**EXERCISE BRIEF**
In the records below, find the line containing "Click the 7A expressway exit badge" and restate it and all lines after it exactly, through the last line.
----- DATASET EXCERPTS
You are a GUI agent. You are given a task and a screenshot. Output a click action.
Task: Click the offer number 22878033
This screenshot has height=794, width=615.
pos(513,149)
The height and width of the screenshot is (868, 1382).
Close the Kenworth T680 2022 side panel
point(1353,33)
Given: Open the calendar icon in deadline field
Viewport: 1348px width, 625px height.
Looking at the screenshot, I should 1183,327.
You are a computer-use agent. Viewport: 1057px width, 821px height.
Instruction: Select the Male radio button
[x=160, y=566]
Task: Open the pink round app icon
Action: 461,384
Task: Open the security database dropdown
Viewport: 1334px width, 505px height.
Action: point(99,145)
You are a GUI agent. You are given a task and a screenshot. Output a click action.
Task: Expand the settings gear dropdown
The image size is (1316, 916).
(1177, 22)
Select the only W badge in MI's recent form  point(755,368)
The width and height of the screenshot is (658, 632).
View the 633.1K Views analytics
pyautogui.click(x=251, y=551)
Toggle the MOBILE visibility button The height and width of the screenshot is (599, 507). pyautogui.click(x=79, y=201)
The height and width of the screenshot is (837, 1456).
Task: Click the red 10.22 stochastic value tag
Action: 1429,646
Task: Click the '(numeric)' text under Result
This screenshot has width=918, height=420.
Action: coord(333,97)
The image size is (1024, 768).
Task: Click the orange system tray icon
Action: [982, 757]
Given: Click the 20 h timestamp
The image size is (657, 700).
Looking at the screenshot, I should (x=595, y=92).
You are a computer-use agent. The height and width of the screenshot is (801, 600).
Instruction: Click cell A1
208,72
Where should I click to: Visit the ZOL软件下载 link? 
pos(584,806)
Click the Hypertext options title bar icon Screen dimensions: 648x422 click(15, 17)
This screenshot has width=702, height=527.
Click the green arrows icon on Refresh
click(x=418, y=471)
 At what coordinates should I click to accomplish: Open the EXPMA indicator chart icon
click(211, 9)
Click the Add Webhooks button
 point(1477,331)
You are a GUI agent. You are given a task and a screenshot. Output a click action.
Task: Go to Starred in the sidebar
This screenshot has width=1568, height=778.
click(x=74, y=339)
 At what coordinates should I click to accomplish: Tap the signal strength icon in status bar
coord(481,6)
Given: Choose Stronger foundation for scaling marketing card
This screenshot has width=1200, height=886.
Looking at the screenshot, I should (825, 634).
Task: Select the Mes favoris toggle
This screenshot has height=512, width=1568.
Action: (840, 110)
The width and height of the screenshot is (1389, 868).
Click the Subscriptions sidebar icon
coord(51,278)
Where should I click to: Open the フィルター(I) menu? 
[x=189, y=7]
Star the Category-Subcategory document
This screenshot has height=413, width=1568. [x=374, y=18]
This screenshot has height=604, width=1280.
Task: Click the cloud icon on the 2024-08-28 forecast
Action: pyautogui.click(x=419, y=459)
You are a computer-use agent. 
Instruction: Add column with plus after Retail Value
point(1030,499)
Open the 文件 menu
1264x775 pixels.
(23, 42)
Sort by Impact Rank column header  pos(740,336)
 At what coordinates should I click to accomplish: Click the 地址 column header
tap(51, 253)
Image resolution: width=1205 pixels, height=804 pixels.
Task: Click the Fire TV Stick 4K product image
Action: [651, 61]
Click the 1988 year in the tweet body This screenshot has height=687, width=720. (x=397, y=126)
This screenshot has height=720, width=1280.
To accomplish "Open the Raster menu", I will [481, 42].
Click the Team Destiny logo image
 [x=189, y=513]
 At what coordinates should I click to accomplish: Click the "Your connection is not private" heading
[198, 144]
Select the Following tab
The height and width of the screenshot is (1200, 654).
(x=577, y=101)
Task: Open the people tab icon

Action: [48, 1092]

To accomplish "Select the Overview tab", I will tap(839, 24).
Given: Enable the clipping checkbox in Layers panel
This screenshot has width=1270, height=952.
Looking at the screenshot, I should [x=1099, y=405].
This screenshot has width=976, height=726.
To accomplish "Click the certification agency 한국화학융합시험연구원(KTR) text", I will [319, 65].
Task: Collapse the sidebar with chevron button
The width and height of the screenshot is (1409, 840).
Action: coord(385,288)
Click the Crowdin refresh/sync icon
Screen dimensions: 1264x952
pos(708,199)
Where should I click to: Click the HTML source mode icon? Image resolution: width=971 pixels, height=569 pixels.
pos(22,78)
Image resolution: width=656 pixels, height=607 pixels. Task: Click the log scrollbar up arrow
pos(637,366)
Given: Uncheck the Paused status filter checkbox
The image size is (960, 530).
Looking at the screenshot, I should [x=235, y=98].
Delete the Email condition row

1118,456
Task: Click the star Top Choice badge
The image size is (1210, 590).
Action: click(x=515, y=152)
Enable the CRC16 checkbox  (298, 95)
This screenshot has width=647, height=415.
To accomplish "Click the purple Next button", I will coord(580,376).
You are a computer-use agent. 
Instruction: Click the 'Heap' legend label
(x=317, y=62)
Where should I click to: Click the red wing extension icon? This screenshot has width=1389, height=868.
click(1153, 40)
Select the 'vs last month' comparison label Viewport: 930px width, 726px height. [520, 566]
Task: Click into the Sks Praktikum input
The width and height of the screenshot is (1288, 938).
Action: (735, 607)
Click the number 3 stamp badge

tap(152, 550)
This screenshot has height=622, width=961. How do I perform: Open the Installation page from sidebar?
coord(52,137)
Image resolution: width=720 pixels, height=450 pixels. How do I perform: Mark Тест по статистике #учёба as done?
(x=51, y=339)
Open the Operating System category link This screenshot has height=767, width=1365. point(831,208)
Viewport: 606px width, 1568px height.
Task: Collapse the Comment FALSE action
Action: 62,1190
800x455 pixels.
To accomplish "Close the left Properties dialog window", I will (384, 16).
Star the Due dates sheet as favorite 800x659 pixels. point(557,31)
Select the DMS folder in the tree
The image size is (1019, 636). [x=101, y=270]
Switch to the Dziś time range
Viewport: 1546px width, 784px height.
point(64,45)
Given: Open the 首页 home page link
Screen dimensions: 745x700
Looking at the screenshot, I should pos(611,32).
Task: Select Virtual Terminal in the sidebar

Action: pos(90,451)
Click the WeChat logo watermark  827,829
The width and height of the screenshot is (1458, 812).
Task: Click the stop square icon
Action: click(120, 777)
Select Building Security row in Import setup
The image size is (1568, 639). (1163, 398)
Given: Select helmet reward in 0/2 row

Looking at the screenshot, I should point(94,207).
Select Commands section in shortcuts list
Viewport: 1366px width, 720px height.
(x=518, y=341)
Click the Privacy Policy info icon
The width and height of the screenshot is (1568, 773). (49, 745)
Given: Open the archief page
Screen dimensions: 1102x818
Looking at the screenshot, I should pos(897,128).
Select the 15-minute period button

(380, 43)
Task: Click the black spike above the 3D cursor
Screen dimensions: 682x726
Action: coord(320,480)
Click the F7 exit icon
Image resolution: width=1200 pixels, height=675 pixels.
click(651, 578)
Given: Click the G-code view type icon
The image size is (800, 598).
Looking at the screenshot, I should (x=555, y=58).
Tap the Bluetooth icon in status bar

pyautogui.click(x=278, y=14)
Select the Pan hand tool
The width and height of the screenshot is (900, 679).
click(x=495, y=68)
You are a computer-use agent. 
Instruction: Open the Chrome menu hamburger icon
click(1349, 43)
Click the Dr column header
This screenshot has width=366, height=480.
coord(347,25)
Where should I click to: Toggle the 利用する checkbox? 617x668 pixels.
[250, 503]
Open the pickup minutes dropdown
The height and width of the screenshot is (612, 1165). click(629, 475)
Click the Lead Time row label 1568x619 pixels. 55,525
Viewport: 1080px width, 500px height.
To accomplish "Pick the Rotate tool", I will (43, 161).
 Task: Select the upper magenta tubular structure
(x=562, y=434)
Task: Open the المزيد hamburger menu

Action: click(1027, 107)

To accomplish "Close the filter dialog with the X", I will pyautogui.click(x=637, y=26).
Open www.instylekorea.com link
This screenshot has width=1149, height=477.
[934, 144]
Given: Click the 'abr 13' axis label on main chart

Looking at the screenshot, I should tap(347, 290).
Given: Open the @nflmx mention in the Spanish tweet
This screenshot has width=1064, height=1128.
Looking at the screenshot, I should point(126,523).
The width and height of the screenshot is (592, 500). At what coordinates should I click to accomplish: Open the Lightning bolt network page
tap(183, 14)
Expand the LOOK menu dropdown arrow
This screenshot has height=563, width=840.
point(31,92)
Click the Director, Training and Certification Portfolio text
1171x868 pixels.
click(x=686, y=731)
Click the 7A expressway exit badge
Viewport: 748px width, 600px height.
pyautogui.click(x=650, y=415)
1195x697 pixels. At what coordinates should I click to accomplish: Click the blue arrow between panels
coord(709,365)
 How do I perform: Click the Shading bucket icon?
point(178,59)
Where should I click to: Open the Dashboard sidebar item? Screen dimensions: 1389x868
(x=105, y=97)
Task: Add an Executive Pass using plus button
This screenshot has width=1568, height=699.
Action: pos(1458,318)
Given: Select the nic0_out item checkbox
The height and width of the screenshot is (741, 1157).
----------
**EXERCISE RESPONSE**
Click the 7A expressway exit badge
Viewport: 748px width, 600px height.
pyautogui.click(x=650, y=415)
1195x697 pixels. At what coordinates should I click to accomplish: Click the blue arrow between panels
coord(709,365)
 How do I perform: Click the Shading bucket icon?
point(178,59)
Where should I click to: Open the Dashboard sidebar item? Screen dimensions: 1389x868
(x=105, y=97)
Task: Add an Executive Pass using plus button
This screenshot has width=1568, height=699.
Action: pos(1458,318)
Given: Select the nic0_out item checkbox
The height and width of the screenshot is (741, 1157).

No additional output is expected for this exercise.